Akibat banjir yang kerap melanda, kini satu petak sawah hanya bisa menghasilkan 17 karung goni atau sekitar Rp 5 juta.
Dengan jumlah itu, Eti hanya bisa membiayai biaya produksi perawatan saja, tanpa membawa keuntungan lebih ke rumah. Kondisi itu tidak sebanding dengan kebutuhan hidup yang semakin melejit.
Melihat ini, Eti hanya bisa pasrah. Bagaimana pun ia dan petani lainnya mesti tetap memanen padi agar bisa bernapas menjalani hari-hari.
Sejauh ini, belum ada solusi konkret terkait persoalan yang melanda para petani ketika hujan melanda.

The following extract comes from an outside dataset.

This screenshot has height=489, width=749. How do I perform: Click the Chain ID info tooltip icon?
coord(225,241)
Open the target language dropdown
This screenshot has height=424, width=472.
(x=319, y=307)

"Kita hanya bisa mengecek sawah di petak mana yang tidak terdampak, berarti yang di situ yang bisa menghasilkan," tambahnya.
Melemahnya produktivitas petani tak hanya disebabkan cuaca ekstrem, namun juga belum diperbaikinya saluran irigasi.
Sejauh ini saluran irigasi untuk meningkatkan produktivitas petani masih terhambat. Beberapa di antaranya sudah tertutupi benteng-benteng pabrik dan perumahan.
Eti mengatakan, saluran irigasi penting bagi pertumbuhan petani. Pasalnya aliran air bersih yang cukup akan menjamin kualitas padi yang baik pula.
"Jumlah panen kita pasti meningkat, kalau ada pembaruan jalur irigasi buat sawah, karena itu pentingkan," terang dia.
Ia masih mengingat betul, saat pemerintah Desa Tegalluar membangun saluran irigasi untuk petani beberapa tahun silam. Saat itu, jumlah produksi langsung naik drastis.
"Ya kita bisa membawa untung yang cukup dan biaya perawatan juga tertutupi, tadi yang saya jelaskan itu jumlahnya sama dengan waktu pembangunan saluran irigasi ditambah dan diperbaharui," bebernya.
Eti dan petani lainnya juga digalaukan dengan lahan pertanian yang kian lama kian menyusut.
Ia mengingat betul, tahun 2003, lahan sawah di wilayahnya lebih dari 2.000 hektar.
"Sekarang dapet ngitung lagi pihak Desa, katanya sekarang tinggal 725 hektar, itu katanya dari 2003 ke 2017," tutur Eti.